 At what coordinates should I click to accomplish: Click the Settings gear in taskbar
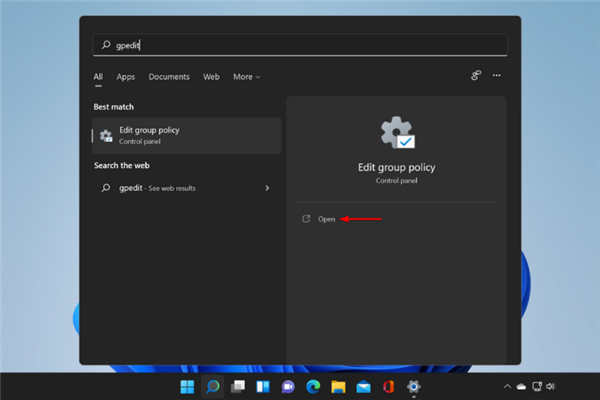414,387
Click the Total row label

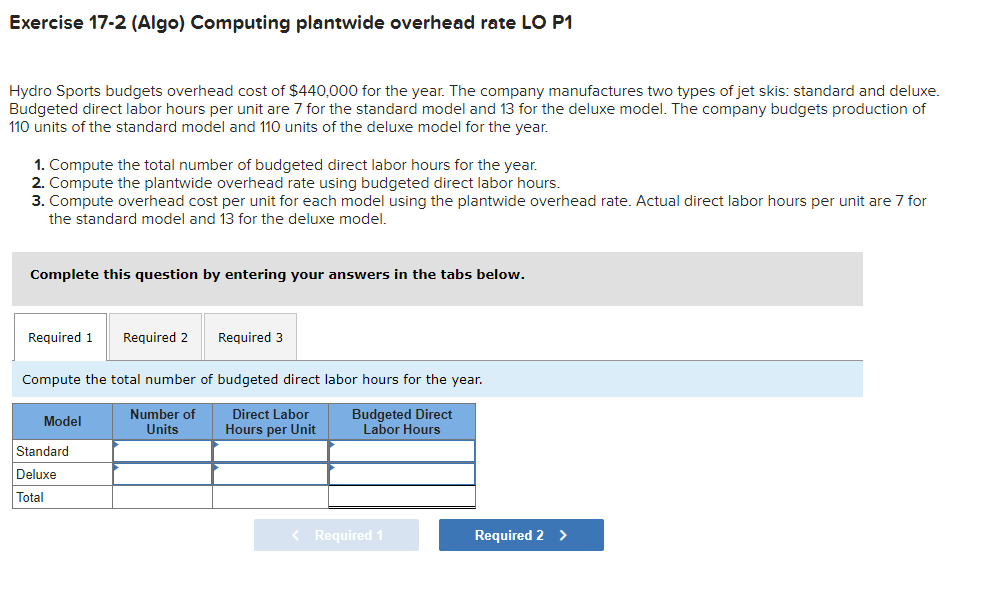31,497
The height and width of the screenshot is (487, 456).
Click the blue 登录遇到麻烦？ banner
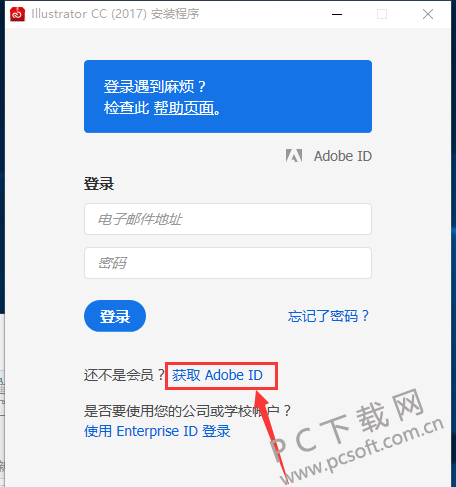pos(228,96)
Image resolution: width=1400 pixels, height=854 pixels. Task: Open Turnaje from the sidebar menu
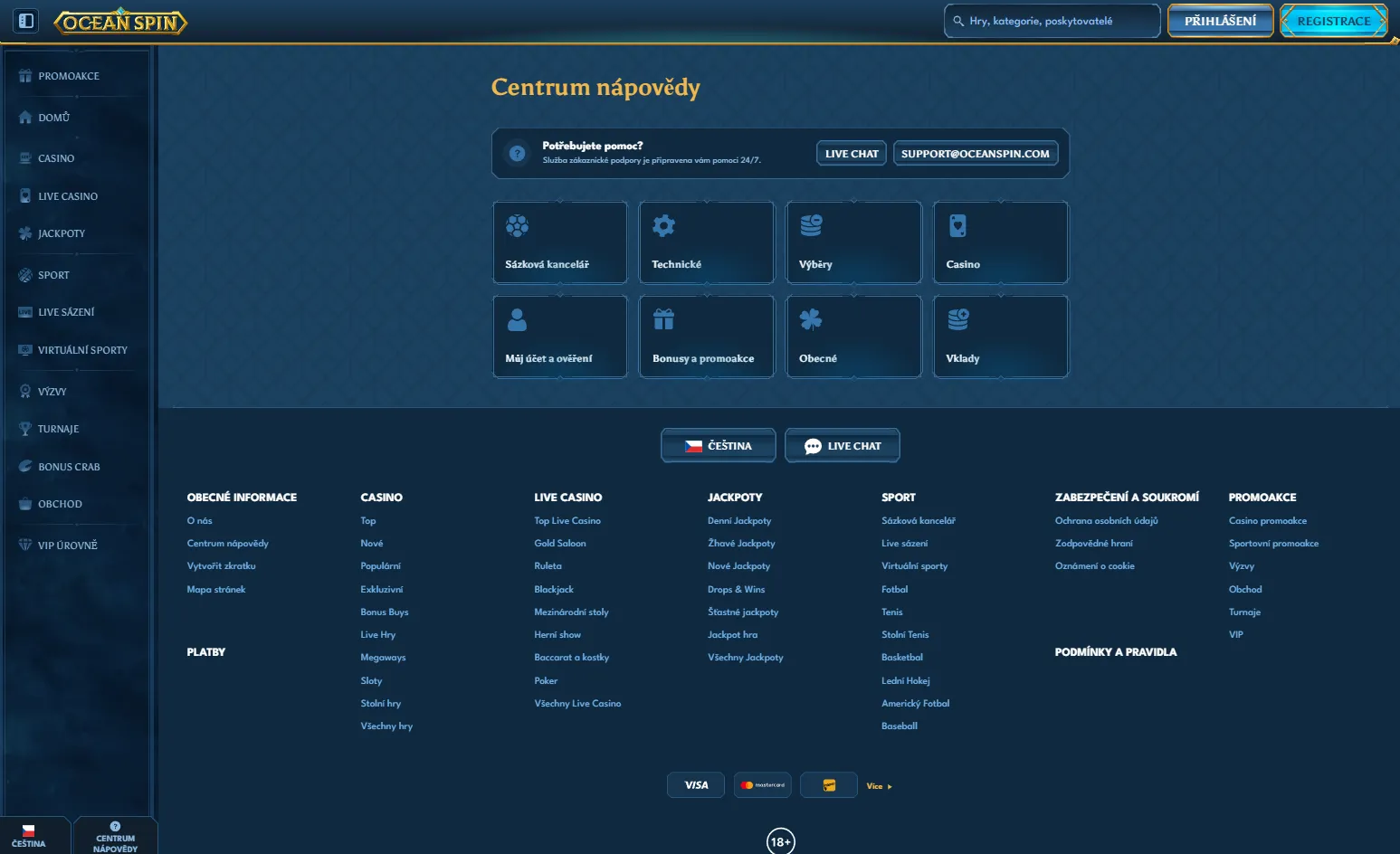click(x=58, y=429)
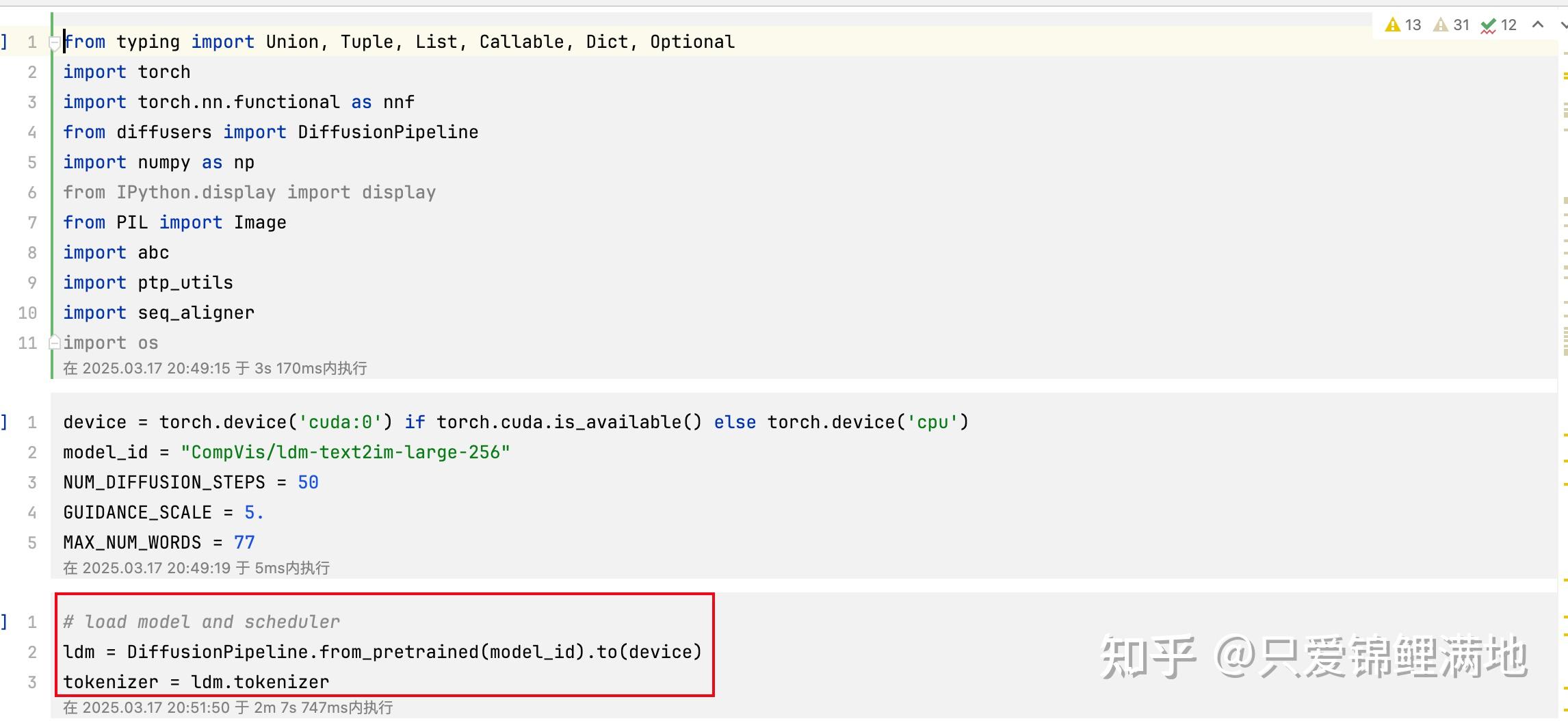
Task: Click the 'cuda:0' string literal
Action: (340, 422)
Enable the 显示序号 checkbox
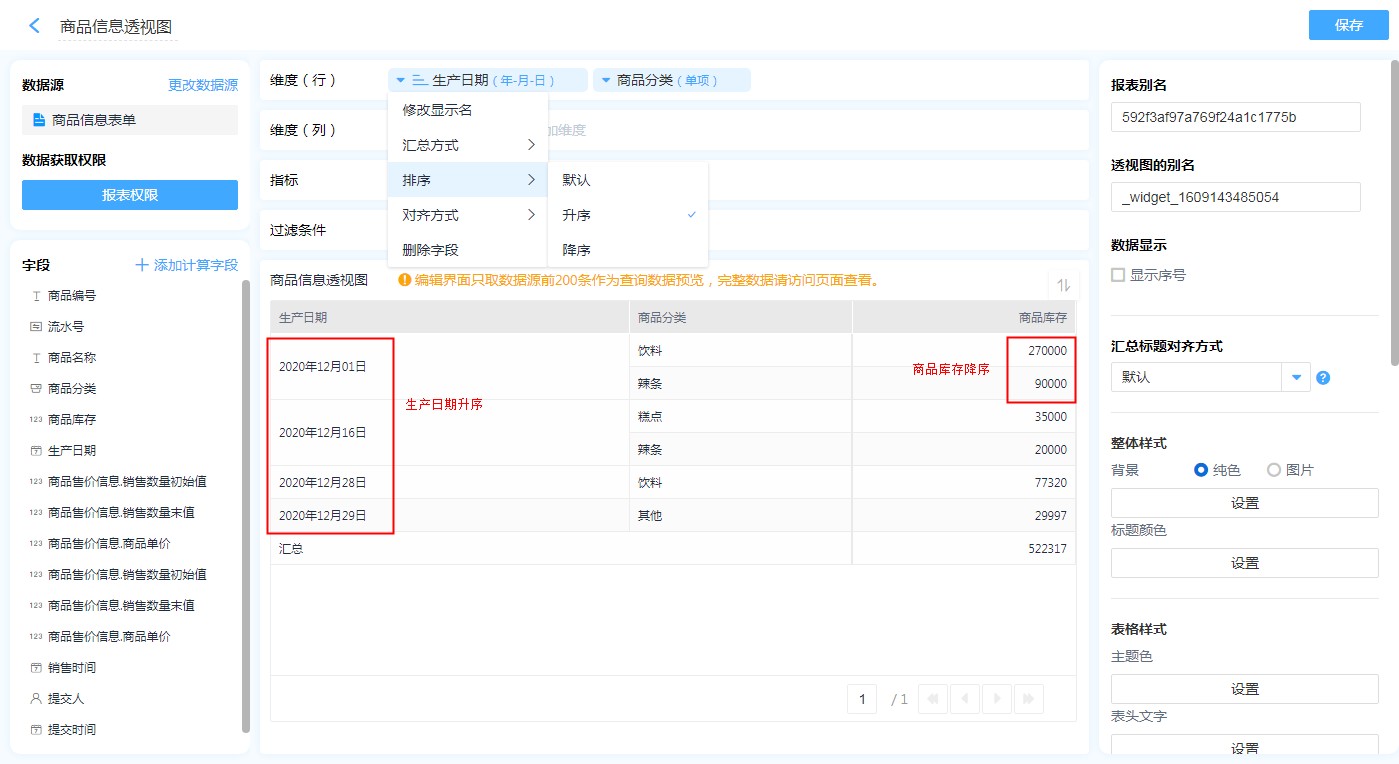This screenshot has height=764, width=1399. click(x=1118, y=275)
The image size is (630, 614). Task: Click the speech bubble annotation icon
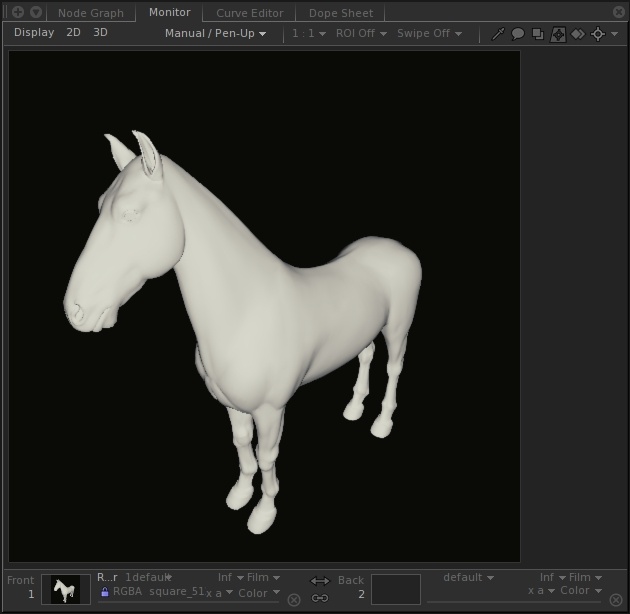point(518,34)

* **What the task asks**
Only the lines from the line that contains "Click the Total row label" through the end of the entries are to be written out, exactly and without pictures, both ends included.

* **Output for this task**
Click the Total row label

31,497
The height and width of the screenshot is (487, 456).
Click the blue 登录遇到麻烦？ banner
pos(228,96)
Image resolution: width=1400 pixels, height=854 pixels. Task: Open Turnaje from the sidebar menu
click(x=58, y=429)
Task: Click the 'cuda:0' string literal
Action: (340, 422)
Enable the 显示序号 checkbox
This screenshot has height=764, width=1399. click(x=1118, y=275)
The image size is (630, 614). Task: Click the speech bubble annotation icon
point(518,34)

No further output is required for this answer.